Hello holiday season, this recipe is a favourite for my plant-loving friends. Mushrooms as you know were known as meat for vegetarians in my house and is the base for this recipe. Quinoa is also a superfood, as it is loaded with whole-plant protein, plus all the extra nutrients you get from the vegetables as well, makes this dish colourful, tasty and a healthy meat alternative. Feel free to play around with any vegetables you want to fill the mushroom with. This dish is super easy to make and delicious every time. A crowd pleaser for your vegetarian friends.
Filling
1 cup cooked quinoa
½ red onion, small dice
1 garlic cloves, minced
3 celery sticks, diced
½ red bell pepper, diced
1 tbsp EV olive oil
1 tbsp chopped basil
1 tbsp chopped parsley
1 tsp salt
1 tsp pepper
1 tbsp braggs liquid aminos
Portobellos
4 portobello mushrooms
1 tbsp garlic paste
1 tbsp parmigiano reggiano
1. Preheat the oven to 375°F.
2. Pop off the stem to your mushrooms and peel the outside of your mushrooms by hand. Rub garlic paste on each mushroom, place top side down on a baking sheet and set to the side.
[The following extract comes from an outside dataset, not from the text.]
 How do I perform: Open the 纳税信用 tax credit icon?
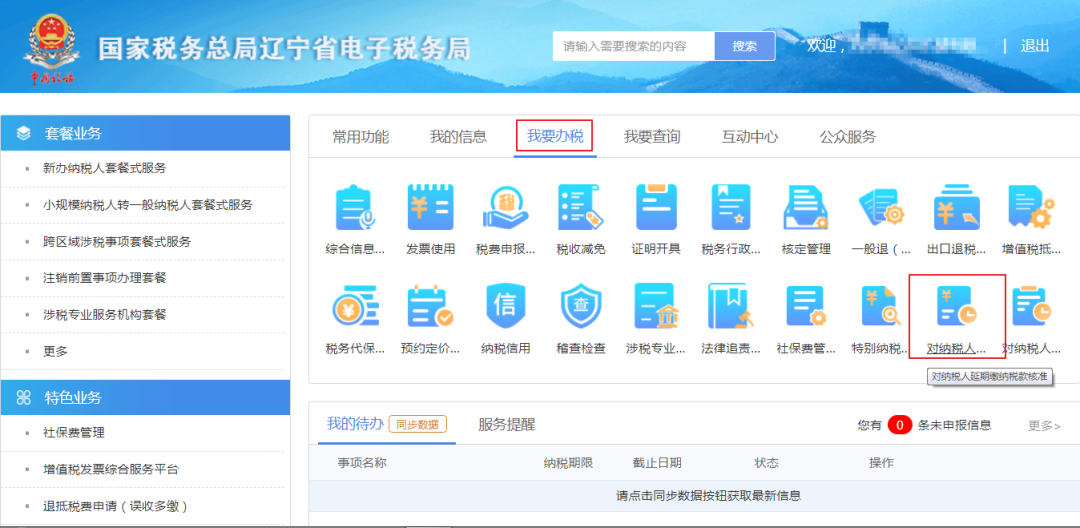pos(506,307)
3. Wash and slice all of your vegetables. Preheat a pan and add in your extra virgin olive oil. Begin to sauté your onion, bell pepper, garlic, and celery. Mix in your salt + pepper. Continue to sauté for 6-8 minutes.
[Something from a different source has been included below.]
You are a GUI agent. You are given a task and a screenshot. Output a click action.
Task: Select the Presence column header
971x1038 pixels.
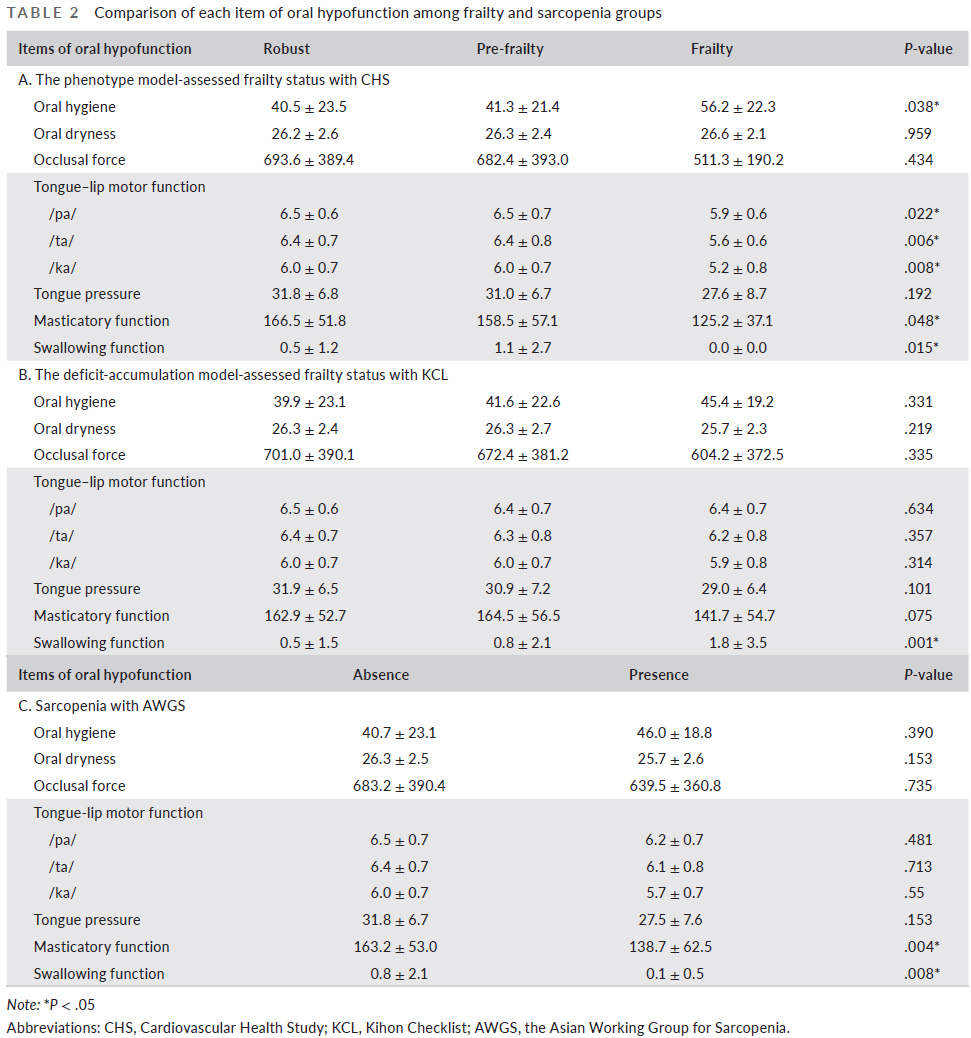pos(659,675)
4. While the vegetables are sautéing, place mushrooms in the oven for 5 minutes.
5. Once mushrooms are softened, remove from the oven, and set aside. Don’t over cook as they will get too wet.
6. Add your fresh herbs + braggs into your filling mixture, give it a mix and then add your vegetables to your pre-cooked quinoa and mix.
7. Turn your oven to high broil.
8. Add 2-3 tbsp of filling to each mushroom, top with parmigiano reggiano. Place your filled mushrooms into the oven for 2 minutes until the cheese has become golden brown.
9. Serve immediately while still warm + delicious! Bon Appetite!